Berlin Neighbourhoods and Real Estate

The city of Berlin has twelve Bezirke or boroughs, and each of them is subdivided into a number of Stadtteile or neighborhoods. They do not have administrative functions, but this division makes it easier for residents to identify with them. The boroughs were 23 in number until 2001, but they were merged in order to reduce administrative costs.

The Western Berlin neighborhoods are Charlottenburg, Dahlem, Grunewald, Kreuzberg, Spandau, Tiergarten, Schoeneberg, Ku’Damm, and Hansaviertel. The richest and most commercial neighborhood in the German capital is Charlottenburg. At its core lies Charlottenburg Palace, one of the most popular attractions of the city. The most popular residential area within this neighborhood is Savignyplatz. There are many bars, shops, and restaurants in the area.

Dahlem is the university neighborhood. There is a wide variety of Berlin properties to choose from here. The area is very well-connected to other parts of the city.

Grunewald translates as “green forest”. Germans place nature and environmental protection among their top priorities, which is why places like Grunewald exist at the heart of the city, something you will not observe anywhere else. This area extends over an amazing 49 sq. km., as big as a town on its own.
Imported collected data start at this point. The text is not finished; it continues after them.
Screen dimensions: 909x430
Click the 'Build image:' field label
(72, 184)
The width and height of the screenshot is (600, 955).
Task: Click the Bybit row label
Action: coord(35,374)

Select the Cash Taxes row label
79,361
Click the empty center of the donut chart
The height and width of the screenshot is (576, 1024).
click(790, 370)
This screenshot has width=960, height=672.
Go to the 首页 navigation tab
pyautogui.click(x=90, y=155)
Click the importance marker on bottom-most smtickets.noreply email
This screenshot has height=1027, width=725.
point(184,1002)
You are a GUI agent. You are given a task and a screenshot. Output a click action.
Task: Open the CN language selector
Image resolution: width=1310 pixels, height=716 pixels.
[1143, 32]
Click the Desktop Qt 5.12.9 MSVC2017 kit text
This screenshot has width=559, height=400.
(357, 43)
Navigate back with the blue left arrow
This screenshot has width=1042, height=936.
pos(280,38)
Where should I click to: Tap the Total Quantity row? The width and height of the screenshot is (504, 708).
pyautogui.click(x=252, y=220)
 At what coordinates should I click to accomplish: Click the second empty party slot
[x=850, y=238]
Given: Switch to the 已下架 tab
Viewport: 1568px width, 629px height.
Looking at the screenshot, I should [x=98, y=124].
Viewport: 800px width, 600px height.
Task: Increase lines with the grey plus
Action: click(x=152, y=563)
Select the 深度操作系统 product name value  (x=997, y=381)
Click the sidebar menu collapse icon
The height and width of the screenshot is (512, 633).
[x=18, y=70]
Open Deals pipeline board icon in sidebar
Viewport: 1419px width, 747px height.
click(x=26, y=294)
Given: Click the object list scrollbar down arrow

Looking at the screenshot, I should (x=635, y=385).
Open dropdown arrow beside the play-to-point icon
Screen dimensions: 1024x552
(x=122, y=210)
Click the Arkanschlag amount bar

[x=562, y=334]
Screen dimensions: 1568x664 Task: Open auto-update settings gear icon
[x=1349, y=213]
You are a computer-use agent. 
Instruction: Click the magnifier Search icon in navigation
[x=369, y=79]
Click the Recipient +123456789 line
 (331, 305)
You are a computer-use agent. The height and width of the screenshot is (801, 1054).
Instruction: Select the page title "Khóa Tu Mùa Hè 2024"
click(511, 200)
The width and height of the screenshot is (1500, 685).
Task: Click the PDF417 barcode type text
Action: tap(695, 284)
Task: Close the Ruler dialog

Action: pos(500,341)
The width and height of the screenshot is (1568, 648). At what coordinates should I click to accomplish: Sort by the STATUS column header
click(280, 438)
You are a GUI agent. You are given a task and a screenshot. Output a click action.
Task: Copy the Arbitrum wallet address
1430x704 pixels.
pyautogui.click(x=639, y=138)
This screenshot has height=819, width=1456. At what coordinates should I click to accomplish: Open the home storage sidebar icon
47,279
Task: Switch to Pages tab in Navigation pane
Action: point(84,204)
Kreuzberg translates as “cross town”. The German word “Kreuzung” means “crossroads” and the name is very fitting because this district is largely populated by immigrants, who have come from all parts of the world. If you are looking for Berlin condos here, you can find studio flats for about 140,000 Euro. What you get is a 1-bathroom condo with a balcony, equipped with hot-water system, central heating, parquet flooring, and partially half baths. Kitchens are fitted with dishwasher, electric stove, and built-in kitchen cabinets. Looking for Berlin rentals in this area? You will pay anywhere between 200 and 900 Euros, excluding utility payments.

Ku'Damm used to be home to the “new money” crowd back in the 1950s and 1960s. Today neighborhoods around the Mitte have assumed this function, and Ku’Damm has acquired the sense of old and established money. Needless to say, Berlin properties here are rather steep where the price is concerned.

Hansaviertel is located to the northwest of Tiergarten park. Its residential properties feature wondrous and fascinating architecture.

Notable districts and attractions in the Eastern part of the city include Alexanderplatz, the Mitte (city center), Museum Island, Hackesche Höfe, Potsdamer Platz, and the exclusive Prenzlauerberg. The last one is notable in that it once was a working-class neighborhood, whereas today it is a hub of commerce and creativity. It boasts a thriving night-life, trendy shops, art galleries, restaurants, and bars.

Looking for Berlin hotels? There is a great variety to choose from – from Radisson Blu Hotel and Hotel Adlon Kempinski to budget options. Radisson Blu, for example, offers standard rooms, guest rooms, and suites, fitted with high-speed internet, well-equipped bathrooms, international television stations, and other amenities.

It is a very good idea to invest in Berlin real estate because the purchase prices are attractive, and you can get high returns. Renting out a property is also a good idea because a lot of people want to live here on a long-term basis and, you will have stable tenants. There is a vast capital growth potential, and the mortgage rates are lower than in the United Kingdom. Germany’s economy was a bastion of stability during the global downturn, and this is reflected in the Berlin property market. The legal system is well-regulated. Amazingly, the property prices in Berlin are lower compared to Budapest, Prague, and Warsaw and much lower than those in London and Paris.